HSCC is implementing smart IT systems in 25-30 public hospitals, which includes providing a smart card to every patient

A huge crowd waiting outside the outpatients department (OPD) of government hospitals with stacks of medical reports and even sleeping on the streets waiting for their turn is a common sight in India.

HSCC (India), a “mini ratna” public sector unit, is trying to address some of these issues faced by public hospitals by implementing a smart infrastructure system wherein a patient need not have to carry his medical report. Instead, he will be given a smart card which will incorporate all his medical test reports, prescriptions and other related documents.

“The smart card system is happening for the first time in public hospitals. It is extremely helpful for rural people as they find it difficult to carry all kinds of reports — x-rays, pathology reports, MRI, etc.,” says Gyanesh Pandey, chairman and managing director, HSCC. “We are implementing the IT systems in 25-30 public hospitals and very soon all these public hospitals are going to get connected to each other via the IT backbone so that all records are available online.”

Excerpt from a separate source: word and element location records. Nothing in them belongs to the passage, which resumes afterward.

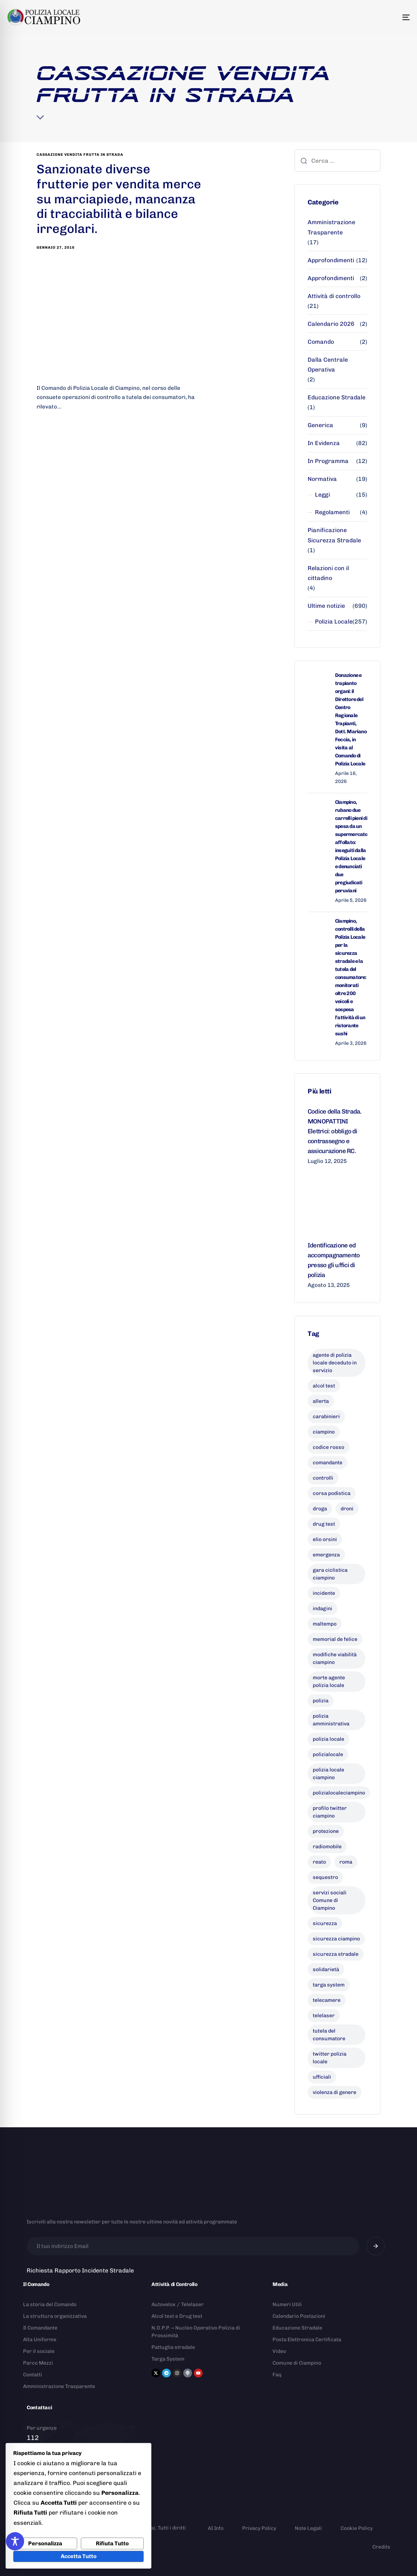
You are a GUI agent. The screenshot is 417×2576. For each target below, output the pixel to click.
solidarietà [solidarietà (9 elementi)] (326, 1969)
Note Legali (308, 2528)
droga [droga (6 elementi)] (320, 1509)
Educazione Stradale (336, 397)
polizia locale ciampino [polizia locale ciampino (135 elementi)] (328, 1774)
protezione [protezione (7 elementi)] (326, 1831)
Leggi (322, 494)
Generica (320, 425)
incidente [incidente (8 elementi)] (324, 1593)
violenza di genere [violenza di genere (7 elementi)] (334, 2092)
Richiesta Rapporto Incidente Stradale (80, 2270)
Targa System (167, 2359)
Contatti (32, 2375)
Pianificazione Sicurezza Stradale (334, 535)
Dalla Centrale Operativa (328, 364)
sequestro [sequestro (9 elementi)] (325, 1877)
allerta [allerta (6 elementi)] (321, 1401)
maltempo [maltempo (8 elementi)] (325, 1624)
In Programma (328, 460)
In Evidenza (324, 443)
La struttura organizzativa (55, 2316)
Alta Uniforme (39, 2339)
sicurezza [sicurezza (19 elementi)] (325, 1923)
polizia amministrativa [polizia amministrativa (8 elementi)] (331, 1720)
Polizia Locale (334, 621)
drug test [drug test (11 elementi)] (324, 1524)
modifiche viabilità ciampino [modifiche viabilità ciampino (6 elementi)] (335, 1658)
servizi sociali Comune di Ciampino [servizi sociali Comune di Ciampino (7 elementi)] (329, 1900)
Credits (381, 2547)
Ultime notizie (326, 605)
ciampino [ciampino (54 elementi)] (324, 1432)
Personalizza (45, 2543)
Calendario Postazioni (299, 2316)
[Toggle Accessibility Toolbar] (15, 2541)
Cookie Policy (357, 2528)
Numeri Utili (287, 2304)
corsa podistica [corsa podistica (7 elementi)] (331, 1493)
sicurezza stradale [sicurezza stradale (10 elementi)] (335, 1954)
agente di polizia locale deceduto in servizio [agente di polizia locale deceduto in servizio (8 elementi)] (335, 1363)
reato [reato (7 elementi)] (319, 1862)
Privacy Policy (259, 2528)
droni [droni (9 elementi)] (347, 1509)
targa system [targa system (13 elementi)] (329, 1985)
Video (279, 2351)
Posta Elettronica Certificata (307, 2339)
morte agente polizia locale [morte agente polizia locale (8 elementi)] (329, 1681)
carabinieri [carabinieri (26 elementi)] (326, 1416)
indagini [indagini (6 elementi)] (322, 1608)
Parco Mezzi (38, 2363)
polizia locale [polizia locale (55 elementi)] (328, 1739)
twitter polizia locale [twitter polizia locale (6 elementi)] (329, 2058)
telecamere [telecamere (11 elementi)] (327, 2000)
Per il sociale (39, 2351)
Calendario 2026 (331, 323)
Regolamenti (332, 512)
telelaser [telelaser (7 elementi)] (324, 2015)
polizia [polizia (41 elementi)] (320, 1701)
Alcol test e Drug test (176, 2316)
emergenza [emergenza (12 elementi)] (326, 1555)
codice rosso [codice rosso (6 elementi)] (328, 1447)
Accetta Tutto (79, 2556)
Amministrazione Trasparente (331, 227)
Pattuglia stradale (173, 2347)
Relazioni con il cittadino (328, 573)
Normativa (322, 478)
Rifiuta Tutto (112, 2543)
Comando (321, 341)
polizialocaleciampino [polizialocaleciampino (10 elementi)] (339, 1793)
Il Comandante (40, 2328)
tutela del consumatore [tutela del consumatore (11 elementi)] (329, 2035)
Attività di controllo (334, 296)
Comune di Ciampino (297, 2363)
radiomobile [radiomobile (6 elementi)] (327, 1847)
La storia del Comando (49, 2304)
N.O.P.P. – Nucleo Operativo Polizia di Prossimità (195, 2332)
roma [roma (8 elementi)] (345, 1862)
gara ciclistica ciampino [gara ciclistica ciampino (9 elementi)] (330, 1574)
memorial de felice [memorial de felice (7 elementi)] (335, 1639)
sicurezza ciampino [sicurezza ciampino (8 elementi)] (336, 1939)
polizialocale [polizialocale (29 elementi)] (328, 1754)
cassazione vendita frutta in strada (80, 154)
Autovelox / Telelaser (177, 2304)
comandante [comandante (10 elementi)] (327, 1463)
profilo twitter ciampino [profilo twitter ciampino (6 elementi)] (330, 1812)
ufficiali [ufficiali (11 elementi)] (322, 2077)
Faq (277, 2375)
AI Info (215, 2528)
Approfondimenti (331, 260)
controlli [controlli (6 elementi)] (323, 1478)
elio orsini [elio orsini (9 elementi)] (325, 1539)
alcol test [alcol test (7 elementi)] (324, 1386)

The public healthcare consulting company plans to make Safdarjung Hospital in Delhi completely IT-enabled. “Everything will be on the IT platform and the new two blocks of 1300 beds that we have made is completely paperless and is going to start soon,” informs Pandey. “The AIIMS new campus is being built by HSCC and is also completely paperless along with Karnal- Kalpana Chawla Medical College. By paperless, we mean as the patient registers he will be given one smart card which will incorporate all his medical details.”

Pandey explains how medical procedures are being automated so that the patient’s relatives can keep tabs on his medical progress. “A patient of Safdarjung Hospital will be able to access his medical records on his mobile anytime he wants through the medical ID number provided to him,” he says.

Talking about his vision for building a smart health infrastructure model, Pandey elucidates, “The moment the patient with a smart card enters the hospital, an alert will be sent to the computer systems that this patient is entering with a particular critical problem so that medical care is provided instantly. It is still under the trial stage and a presentation has been given to the health ministry.”

He elaborates on how IT can help in better patient management in public hospitals. “We plan to have a smart kiosk which will show the doctor’s name and appointment details,” he says. Pandey is also planning to build an online registration system. “The patient can then register online from his village before leaving for Delhi, thus saving on time and money.”